Stripling wrote that he was disturbed by the arbitrariness in which people are charged, convicted, and sentenced in capital cases and thought that the DOJ should have withdrawn its intent to seek death against Lee. 

In a telephone interview with The Appeal last month, Stripling reiterated that he still believes Lee was involved in the Mueller murders. When asked about the polygraph test, he said he didn’t remember it and couldn’t believe it was never handed over because they had a full-time staffer handling documents for the defense. But he still stands by his letter. “I don’t like the death penalty,” he said. “I don’t like the way that the decisions are made about who to seek the death penalty on. I particularly didn’t like this case.”


The government had planned to execute Lee last winter but it was suspended because of challenges to a new execution method adopted by the Federal Bureau of Prisons (BOP). A federal appellate court cleared the way for executions to proceed in April and in June, the DOJ announced that Lee would be the first of four men to be executed this summer. 

“We owe it to the victims of these horrific crimes, and to the families left behind, to carry forward the sentence imposed by our justice system,” U.S. Attorney General William Barr wrote in a press release announcing the executions.

But Veillette, speaking on behalf of her family, said that is not the case. Since Kehoe was sentenced, they have opposed executing Lee and advocated for his sentence to be commuted to life without parole. “They speak as if they are speaking for us and so it’s like stealing our voice and misrepresenting us, and Nancy, and Sarah, about who we are as people,” she said. 

Family photo of Sarah Powell. Courtesy of Monica Veillette

There is litigation still pending in Lee’s case that may halt Monday’s execution, but if it does move ahead, Veillette and her family are planning to attend so they can make their opposition known. Peterson, Nancy Mueller’s mother, will be driven 500 miles from Arkansas to the federal death chamber in Terre Haute, Indiana, because COVID-19 has made it too risky for her to fly. Veillette and her mother are also planning to attend against the wishes of their physicians. 

Earlier this week, Veillette’s family filed a lawsuit seeking to block Lee’s execution on the basis that the government had put their lives at “grave risk” by scheduling the execution during the COVID-19 pandemic. 

This morning, Judge Lee P. Rudofsky denied to postpone the execution because of COVID-19, writing that neither Congress nor the president has stepped in to stop executions during the pandemic. “I am not in good conscience going to substitute my weighing of the advantages and disadvantages for theirs—especially when a delay would have to be a long one to do any good,” his order reads.

In an email to The Appeal, a BOP spokesperson outlined the precautions the agency will take against the disease at the execution, including issuing face masks to everyone in attendance. Additionally, the spokesperson wrote that social distancing of six feet should be practiced but “may not be feasible based on the limited capacity of the media witness room.”

On the telephone last month, Veillette said she felt as if her family was ignored from the time that the DOJ refused to remove the death penalty as a possibility for Lee.

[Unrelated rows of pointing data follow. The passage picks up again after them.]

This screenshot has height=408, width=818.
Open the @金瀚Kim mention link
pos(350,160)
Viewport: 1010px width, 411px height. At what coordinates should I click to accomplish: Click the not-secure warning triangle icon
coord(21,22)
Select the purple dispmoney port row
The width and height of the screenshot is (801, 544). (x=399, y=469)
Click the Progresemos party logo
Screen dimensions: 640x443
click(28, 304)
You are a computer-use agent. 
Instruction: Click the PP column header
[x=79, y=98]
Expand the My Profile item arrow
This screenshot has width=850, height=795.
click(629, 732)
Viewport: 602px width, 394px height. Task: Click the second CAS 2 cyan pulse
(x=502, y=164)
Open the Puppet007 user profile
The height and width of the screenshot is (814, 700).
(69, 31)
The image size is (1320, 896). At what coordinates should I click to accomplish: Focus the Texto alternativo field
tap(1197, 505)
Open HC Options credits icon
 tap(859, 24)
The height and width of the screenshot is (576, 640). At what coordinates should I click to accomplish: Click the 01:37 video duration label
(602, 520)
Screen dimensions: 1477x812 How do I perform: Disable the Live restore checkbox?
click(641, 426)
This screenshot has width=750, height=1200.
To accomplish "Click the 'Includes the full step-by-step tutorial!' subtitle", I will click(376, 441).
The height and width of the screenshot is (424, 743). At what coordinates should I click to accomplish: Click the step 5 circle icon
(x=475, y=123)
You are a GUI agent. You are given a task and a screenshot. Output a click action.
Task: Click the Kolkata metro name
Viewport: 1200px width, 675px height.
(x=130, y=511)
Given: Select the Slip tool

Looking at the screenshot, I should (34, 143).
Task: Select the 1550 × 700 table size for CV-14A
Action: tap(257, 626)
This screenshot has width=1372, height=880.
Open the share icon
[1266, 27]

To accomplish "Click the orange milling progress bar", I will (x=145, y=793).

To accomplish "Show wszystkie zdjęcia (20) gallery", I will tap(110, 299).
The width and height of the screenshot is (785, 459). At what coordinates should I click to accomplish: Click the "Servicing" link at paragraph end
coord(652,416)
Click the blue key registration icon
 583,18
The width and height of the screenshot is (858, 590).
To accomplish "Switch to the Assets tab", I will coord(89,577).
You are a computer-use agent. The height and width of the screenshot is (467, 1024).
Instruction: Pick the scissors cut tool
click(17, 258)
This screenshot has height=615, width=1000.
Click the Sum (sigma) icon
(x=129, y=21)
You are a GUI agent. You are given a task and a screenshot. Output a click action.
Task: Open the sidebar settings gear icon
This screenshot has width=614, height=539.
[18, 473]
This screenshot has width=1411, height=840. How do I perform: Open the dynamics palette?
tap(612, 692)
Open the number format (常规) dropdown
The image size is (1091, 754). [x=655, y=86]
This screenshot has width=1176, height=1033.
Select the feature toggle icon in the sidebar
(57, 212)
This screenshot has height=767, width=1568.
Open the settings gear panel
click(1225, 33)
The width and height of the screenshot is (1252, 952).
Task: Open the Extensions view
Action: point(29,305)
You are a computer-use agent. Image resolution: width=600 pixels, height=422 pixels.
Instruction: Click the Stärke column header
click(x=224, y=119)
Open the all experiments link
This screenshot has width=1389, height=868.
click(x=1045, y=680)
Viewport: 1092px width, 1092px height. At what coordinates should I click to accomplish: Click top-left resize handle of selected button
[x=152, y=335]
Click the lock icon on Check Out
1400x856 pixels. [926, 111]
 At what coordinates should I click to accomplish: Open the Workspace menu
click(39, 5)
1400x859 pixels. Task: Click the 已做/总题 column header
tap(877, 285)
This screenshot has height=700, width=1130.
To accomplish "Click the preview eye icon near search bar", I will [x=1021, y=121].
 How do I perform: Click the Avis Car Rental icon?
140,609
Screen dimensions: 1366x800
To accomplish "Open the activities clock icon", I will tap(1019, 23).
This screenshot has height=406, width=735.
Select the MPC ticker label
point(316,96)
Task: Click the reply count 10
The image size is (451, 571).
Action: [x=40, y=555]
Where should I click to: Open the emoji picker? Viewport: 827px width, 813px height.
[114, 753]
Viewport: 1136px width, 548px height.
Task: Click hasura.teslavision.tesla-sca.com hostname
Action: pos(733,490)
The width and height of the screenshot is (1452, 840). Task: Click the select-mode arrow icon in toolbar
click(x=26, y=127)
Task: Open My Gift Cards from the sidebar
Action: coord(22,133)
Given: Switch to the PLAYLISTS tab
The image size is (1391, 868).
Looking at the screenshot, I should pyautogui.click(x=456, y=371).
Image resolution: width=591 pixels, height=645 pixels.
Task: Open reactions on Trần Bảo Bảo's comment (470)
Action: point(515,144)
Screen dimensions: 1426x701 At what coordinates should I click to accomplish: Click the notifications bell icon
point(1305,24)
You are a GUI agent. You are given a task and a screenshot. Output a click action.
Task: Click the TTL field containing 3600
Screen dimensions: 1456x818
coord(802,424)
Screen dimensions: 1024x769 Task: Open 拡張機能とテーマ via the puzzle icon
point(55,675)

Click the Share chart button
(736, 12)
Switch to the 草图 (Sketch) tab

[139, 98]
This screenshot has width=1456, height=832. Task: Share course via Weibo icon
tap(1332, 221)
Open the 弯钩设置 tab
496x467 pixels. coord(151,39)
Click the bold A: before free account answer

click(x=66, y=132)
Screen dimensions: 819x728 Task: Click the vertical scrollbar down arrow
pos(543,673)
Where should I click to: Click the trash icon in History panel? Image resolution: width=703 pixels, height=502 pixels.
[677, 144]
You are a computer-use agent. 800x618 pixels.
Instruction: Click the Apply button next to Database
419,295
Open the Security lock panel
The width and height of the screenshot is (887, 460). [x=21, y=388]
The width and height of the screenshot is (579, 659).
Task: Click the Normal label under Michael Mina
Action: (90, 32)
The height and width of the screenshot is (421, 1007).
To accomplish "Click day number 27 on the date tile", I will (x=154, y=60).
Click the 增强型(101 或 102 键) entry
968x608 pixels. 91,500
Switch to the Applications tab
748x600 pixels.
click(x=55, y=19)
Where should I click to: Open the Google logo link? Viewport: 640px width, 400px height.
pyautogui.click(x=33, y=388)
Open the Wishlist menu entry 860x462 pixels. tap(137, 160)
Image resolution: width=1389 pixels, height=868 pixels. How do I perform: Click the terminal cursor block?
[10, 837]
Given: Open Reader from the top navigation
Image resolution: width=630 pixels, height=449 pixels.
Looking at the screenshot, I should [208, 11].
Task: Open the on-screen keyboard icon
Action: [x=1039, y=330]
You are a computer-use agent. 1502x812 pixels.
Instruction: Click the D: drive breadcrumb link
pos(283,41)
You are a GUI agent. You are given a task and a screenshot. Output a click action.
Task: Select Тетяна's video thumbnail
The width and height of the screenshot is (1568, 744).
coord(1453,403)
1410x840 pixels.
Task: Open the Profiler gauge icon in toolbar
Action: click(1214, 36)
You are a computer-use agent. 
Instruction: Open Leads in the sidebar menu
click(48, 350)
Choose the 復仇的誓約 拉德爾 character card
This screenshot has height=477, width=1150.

She remembered her aunt Nancy, whom she described as a “carefree happy person” who loved to ride horses and play music. Sarah, she said, took after her mother, and was a curious child who wanted to work with animals one day. Both were compassionate and would not have wanted Lee to be executed, Veillette said. 

“To have their stories end with such a horrific act done in their name does them a disservice,” she said. “We don’t want that to be the last chapter in their story.”